**** EXCERPTED PASSAGE ****

In this WW II tragicomedy, famed Italian funnyman Roberto Benigni (The Monster) portrays Guido, who moves during the '30s from the country to a Tuscan town, where he is entranced by schoolteacher Dora (Nicoletta Braschi, Benigni's real-life wife). Dora likes Guido, but she remains faithful to her pompous fiancé, so Guido has an uphill struggle. Meanwhile, anti-Semitic attitudes lead to attacks against Guido's Jewish uncle (Giustino Durano). Leaping ahead to five years later, during WW II, Guido and Dora are married and have a son Giosue (Giorgio Cantarini). After they are imprisoned in a concentration camp, Guido goes to elaborate lengths to keep his son from understanding the truth of their situation. He tells the boy that they are competing with others to win an armored tank -- so everything from food shortages to tattoos is explained as necessary for participation in the contest. ~ Bhob Stewart, All Movie Guide
Review
Life is Beautiful caused more than a little controversy when it was released: any attempt to make comedy out of the Holocaust is going to inspire strong reactions from critics and audience members. Love it or loathe it, Life is Beautiful inarguably made an international star out of Italian comedian Roberto Benigni, who wrote, directed, and starred in it. One of his country's most celebrated comedians, Benigni was previously known for his work in numerous Italian comedies, as well as Johnny Stecchino and Jim Jarmusch's Down By Law and Night on Earth. Life is Beautiful's Grand Jury Prize at the Cannes Film Festival, followed by Benigni's Best Actor Oscar and acceptance speech (in exuberant, skillfully broken English), made Benigni possibly Italy's most famous export since the Fiat. Although some viewers found the film's second half, set almost entirely in a concentration camp, to be well-meaning but misguided, the film's first half is indisputably enjoyable. Revolving around the courtship of an aristocratic lady nicknamed the Principessa by Benigni's Guido, it makes a refreshing, elegantly hilarious love story. Somewhat ironically, the film's wittiest and most accurate commentary on fascism and religious oppression is contained here, rather than in the concentration camp setting. Benigni's comedy here becomes a tool for side-splitting yet razor-sharp criticism, and this first section powerfully establishes the reality of everyday life disrupted by the war. ~ Rebecca Flint Marx, All Movie Guide
The first half of the movie is a whimsical, romantic comedy and often slapstick. Guido Orefice (Roberto Benigni), a young Italian Jew, arrives in Arezzo where he plans to set up a bookstore, taking a job in the interim as a waiter. He lives with his uncle Eliseo. Guido is both funny and charismatic, especially when he romances Dora (Italian, but not Jewish, and portrayed by Benigni's actual wife Nicoletta Braschi), whom he steals—at her engagement—from her rude and loud fiancé. Several years pass in which Guido and Dora have a son, Joshua (Giorgio Cantarini). In the film, Joshua is around four and a half years old, however both the beginning and ending of the film are narrated by an older Joshua.

****

▶ THE TASK
Go on with the passage about the film Life is Beautiful, picking up after its final sentence. You won't need any of the material that comes next.

**** DATASET CONTENT ****

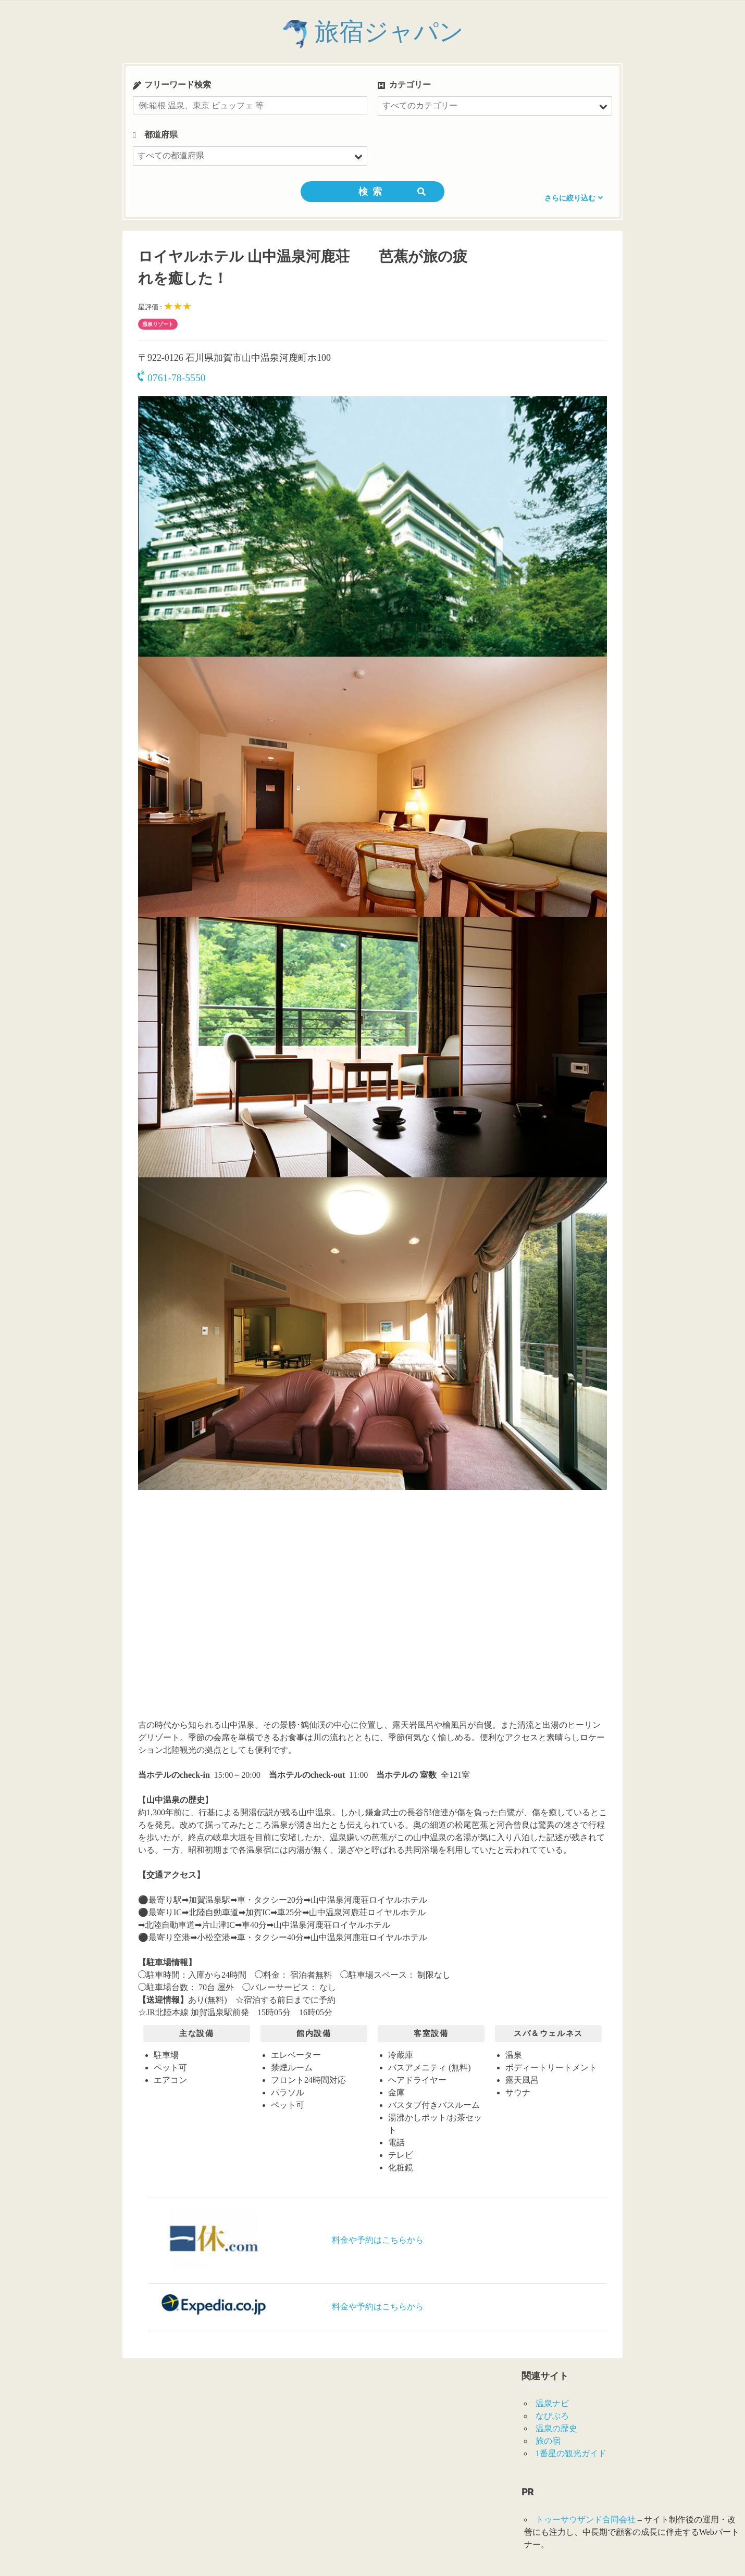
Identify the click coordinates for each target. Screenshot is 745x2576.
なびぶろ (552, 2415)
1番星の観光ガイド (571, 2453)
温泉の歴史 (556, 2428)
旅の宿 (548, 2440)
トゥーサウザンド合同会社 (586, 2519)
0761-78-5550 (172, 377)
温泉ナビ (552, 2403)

****
**** DATASET CONTENT ****

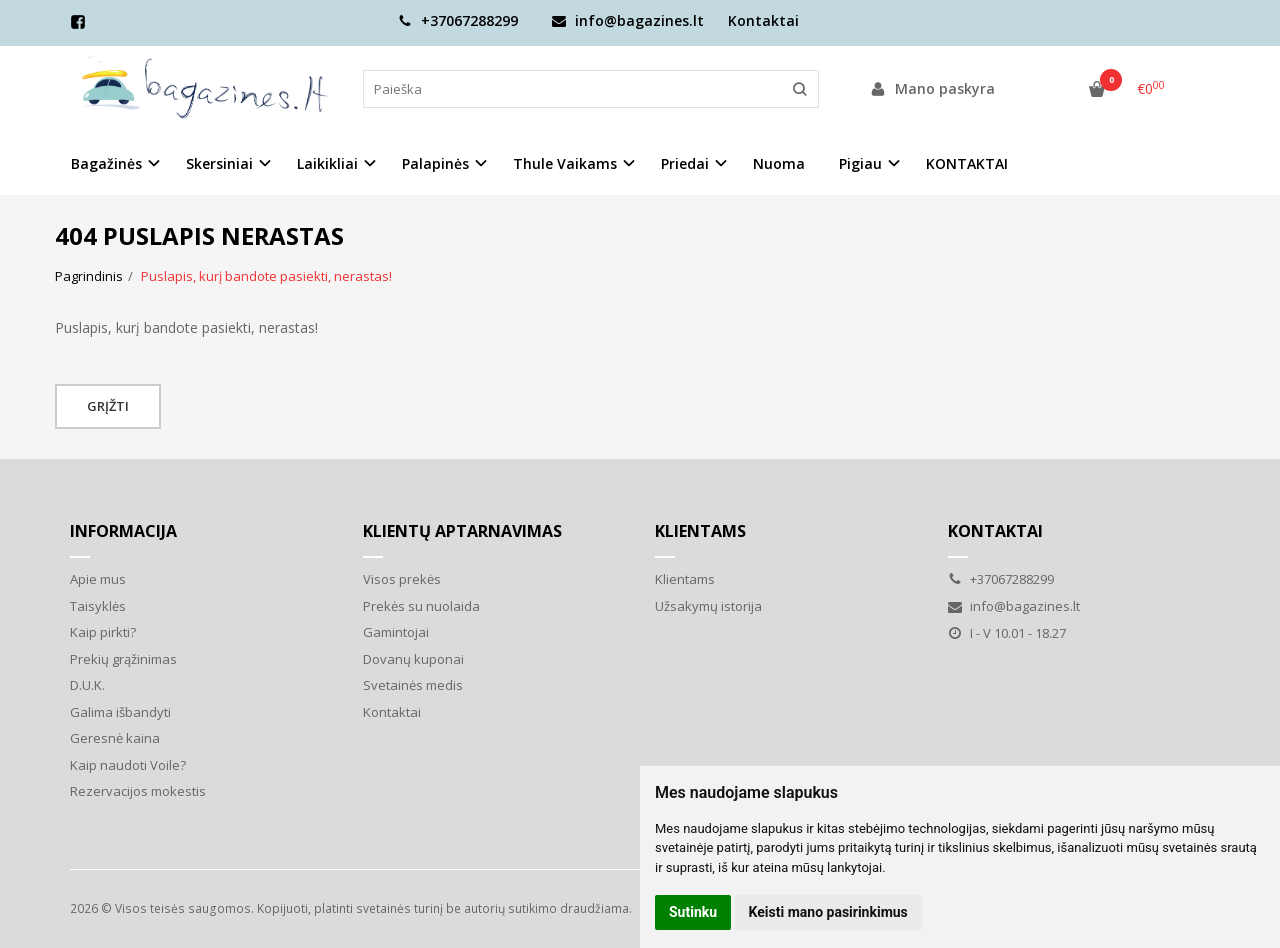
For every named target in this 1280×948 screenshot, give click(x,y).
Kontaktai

****

▶ RESPONSE FOR THIS EXERCISE
In the second half, Guido, Uncle Eliseo and Joshua are taken to a concentration camp on Joshua's birthday. Dora demands to join her family and is permitted to do so. When Dora boards the train she is the only one wearing red, as everyone else is wearing dark coloured clothes. Guido hides Joshua from the Nazi guards and sneaks him food. Uncle Eliseo is gassed to death, though the others do not know. In an attempt to keep up Joshua's spirits, Guido convinces Joshua that the camp is just a game, in which the first person to get 1,000 points wins a tank. He tells Joshua that if he cries, complains that he wants his mother or complains that he is hungry, he will lose points, while quiet boys who hide from the camp guards earn 1,000 points. To further prove that the camp is a game he pretends to translate the guard's instructions.
Guido convinces Joshua that the camp guards are mean because they want the tank for themselves and that all the other children are hiding in order to win the game. He puts off every attempt of Joshua ending the game and returning home by convincing him that they are in the lead for the tank. Despite being surrounded by rampant death and people and all their sicknesses, Joshua does not question this fiction because of his father's convincing performance and his own innocence.
Guido maintains this story right until the end, when—in the chaos caused by the American advance–he tells his son to stay in a sweatbox until everybody has left, this being the final test before the tank is his. After trying to find Dora, Guido is caught, taken away and shot by a Nazi guard, but not before making his son laugh one last time by imitating the Nazi guard as if the two of them are marching around the camp together. Joshua manages to survive and thinks he has won the game when an American tank arrives to liberate the camp. He is reunited with his mother, not knowing that his father has died. Years later, he realizes the sacrifice his father made for him gave him the chance to live.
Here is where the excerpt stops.